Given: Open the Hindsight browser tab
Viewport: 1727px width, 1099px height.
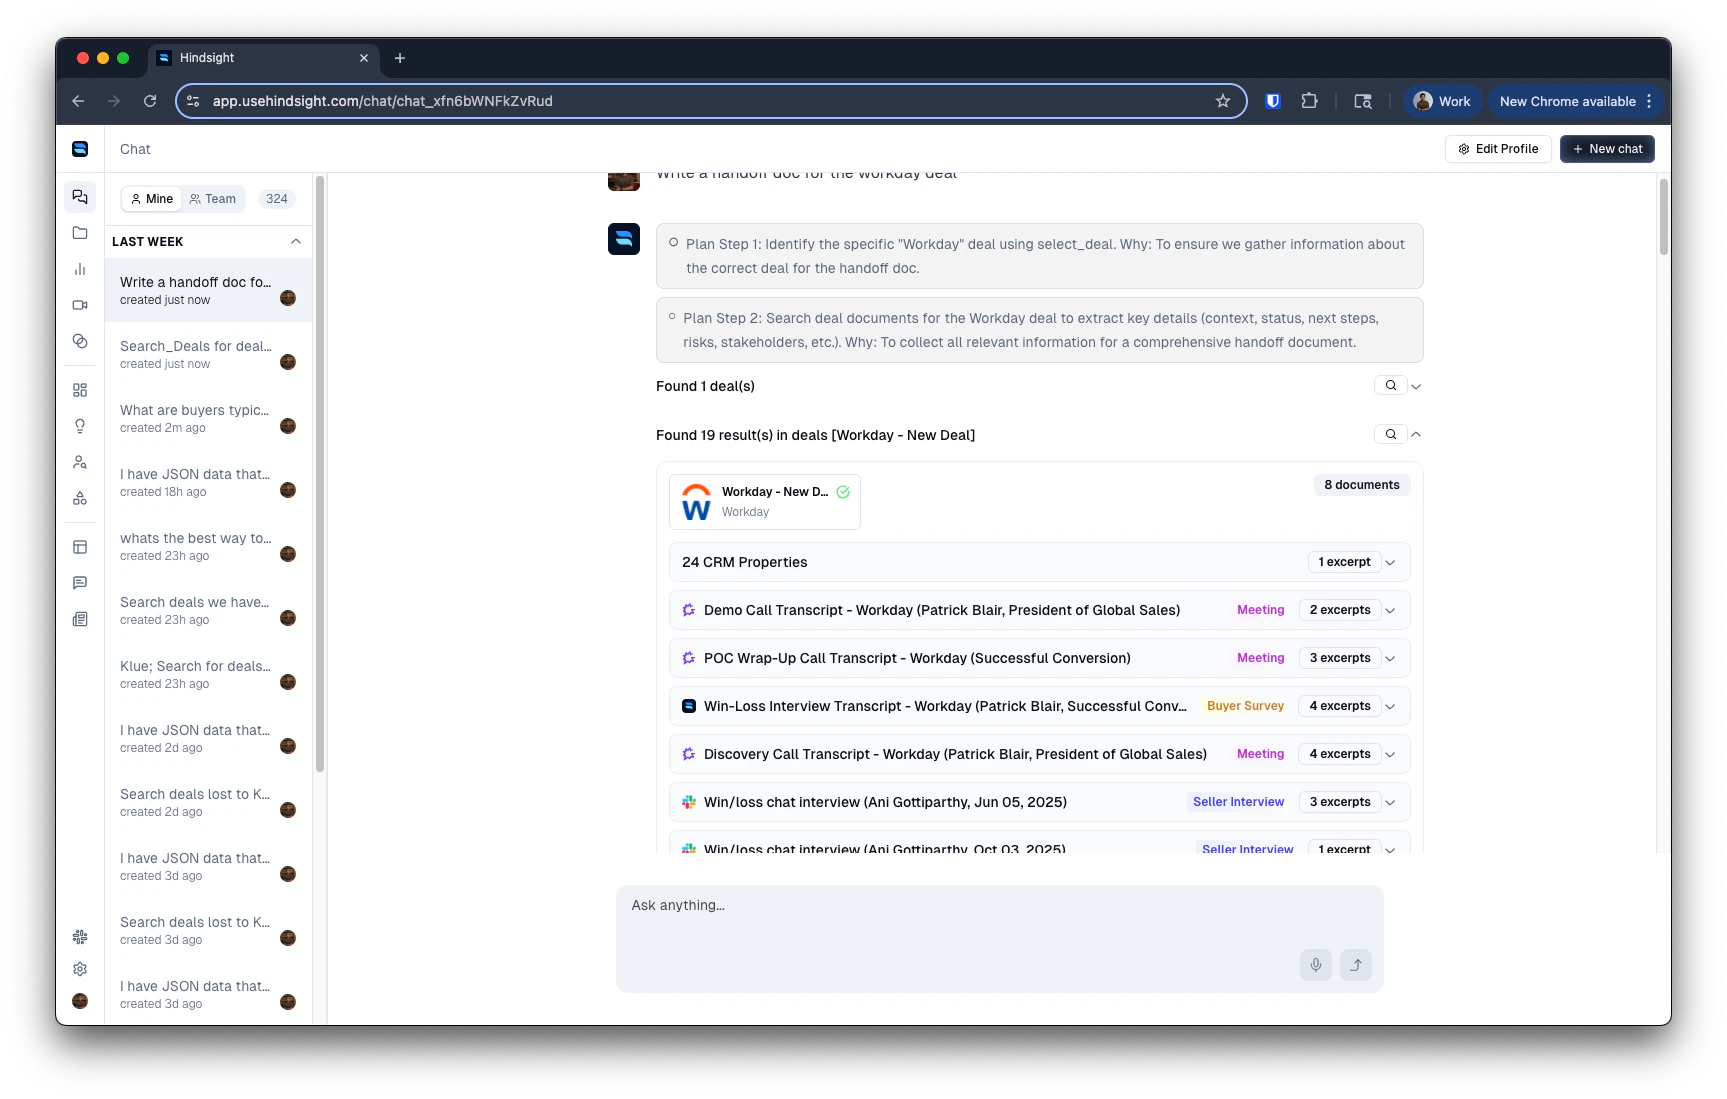Looking at the screenshot, I should tap(240, 58).
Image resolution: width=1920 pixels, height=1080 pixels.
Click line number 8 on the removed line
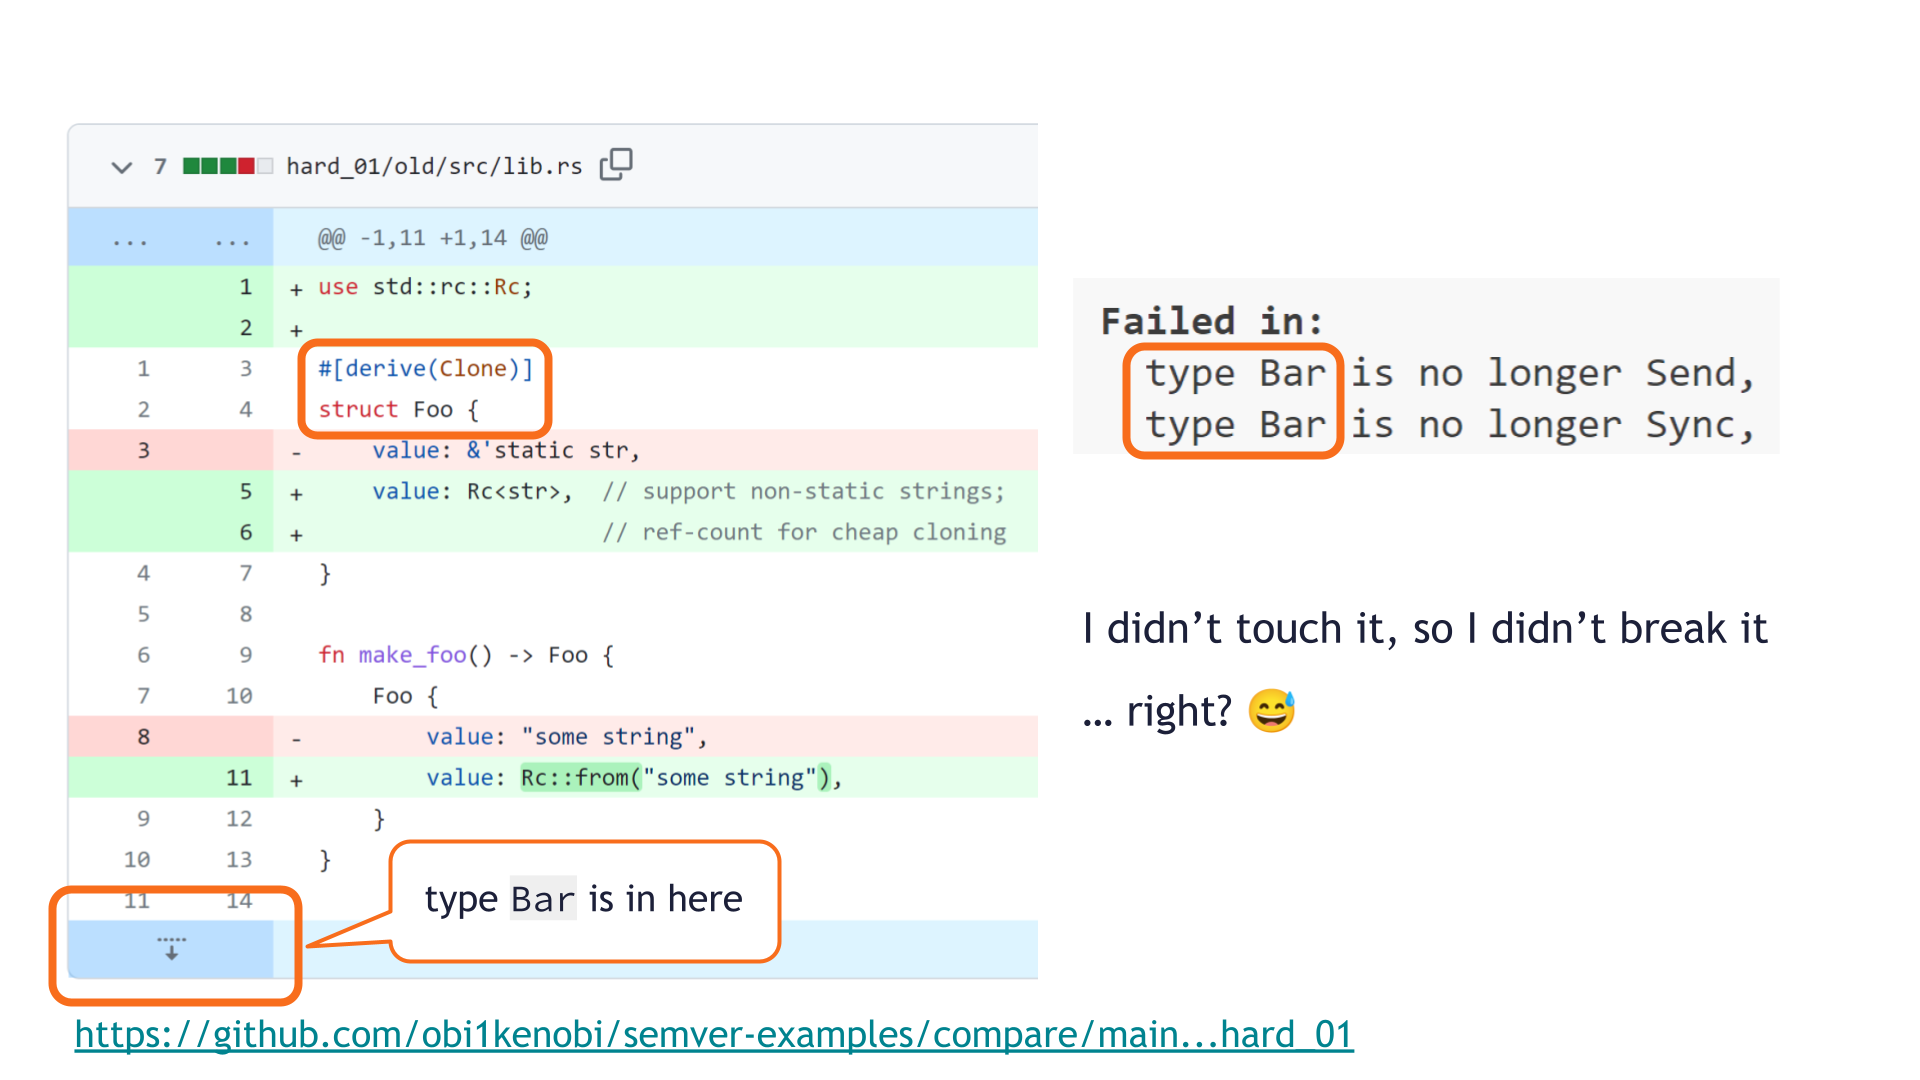coord(143,737)
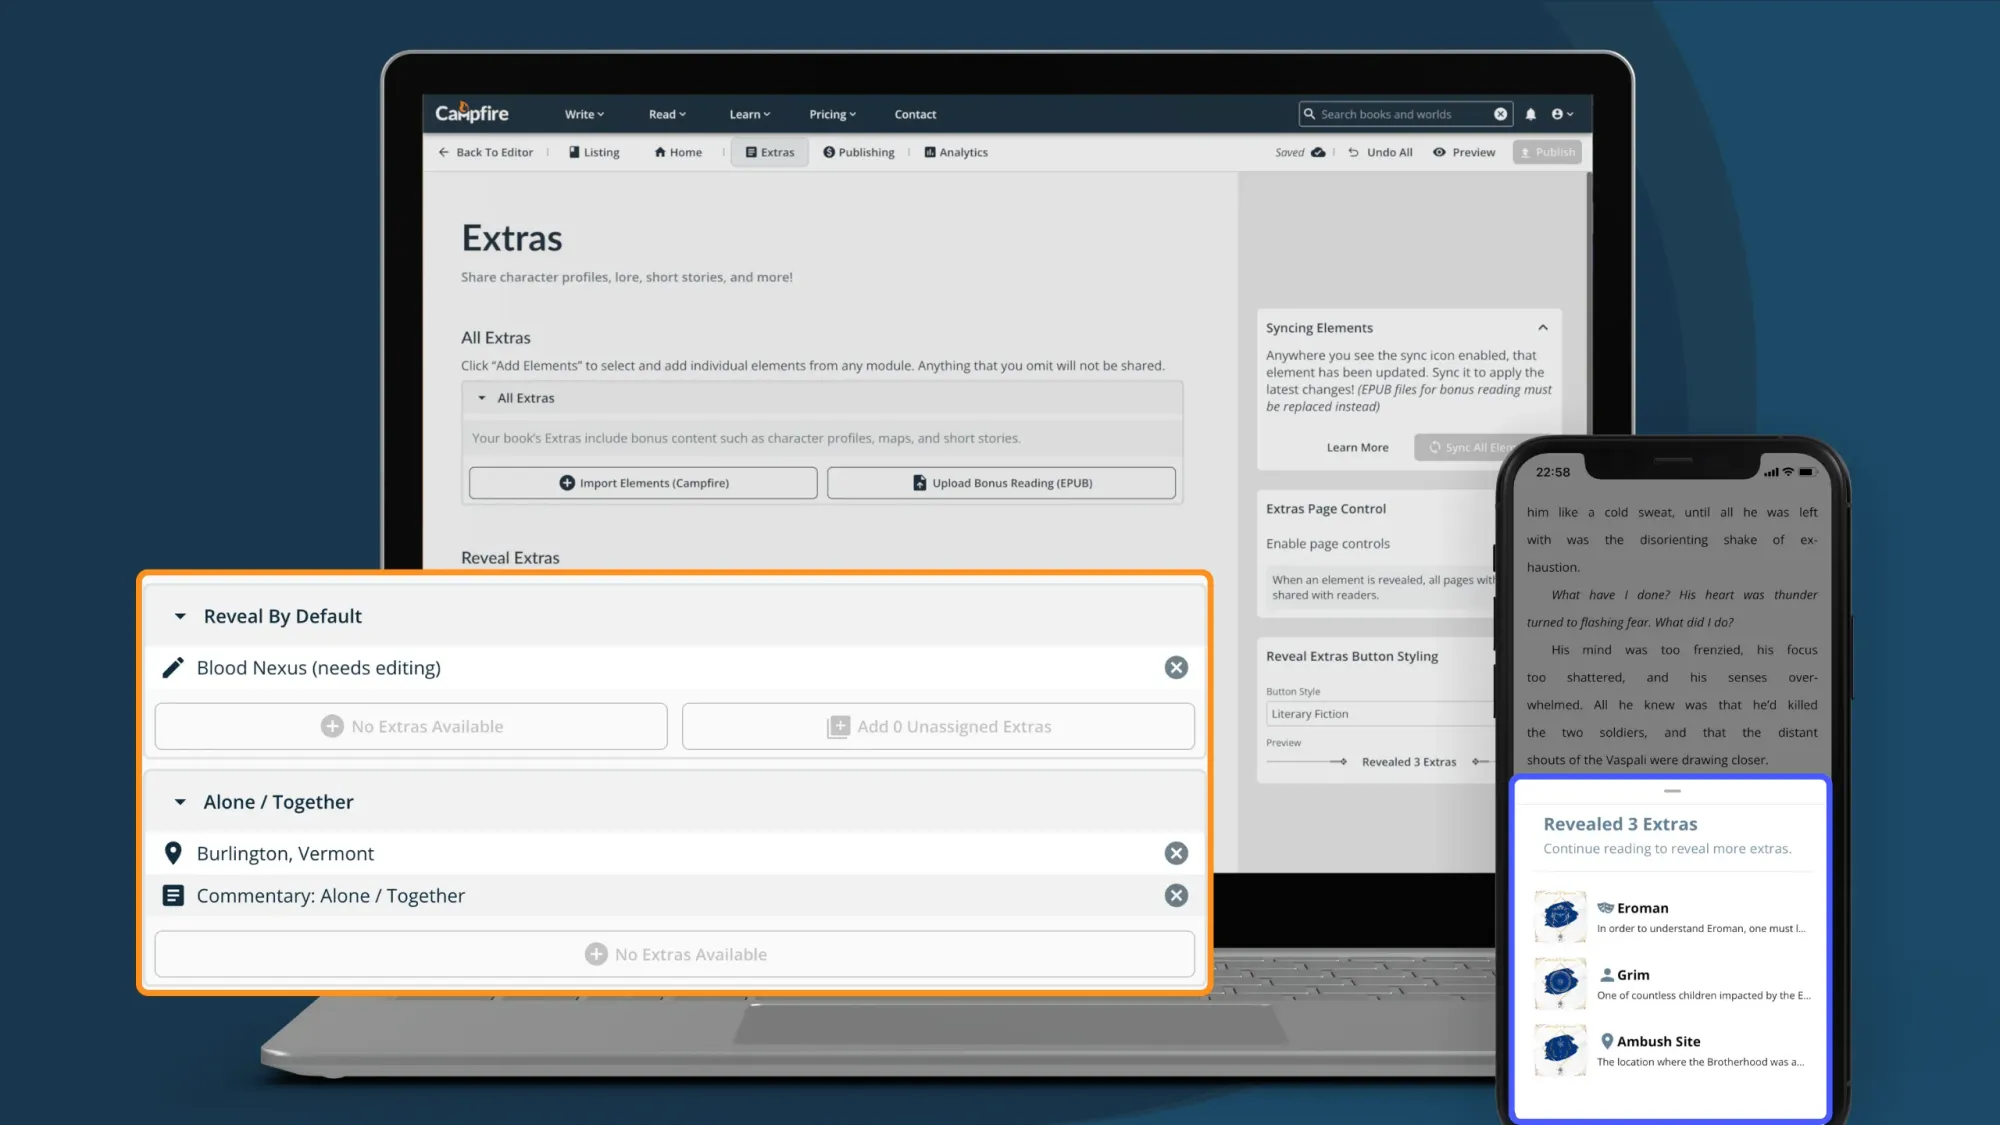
-- -- --
[WHAT THE EXERCISE ASKS]: Print the preceding material over again exactly. Please leave the pictures out.

[ANSWER FOR THIS EXERCISE]:
Given: Open the Hindsight browser tab
Viewport: 1727px width, 1099px height.
Looking at the screenshot, I should tap(240, 58).
Image resolution: width=1920 pixels, height=1080 pixels.
Click line number 8 on the removed line
coord(143,737)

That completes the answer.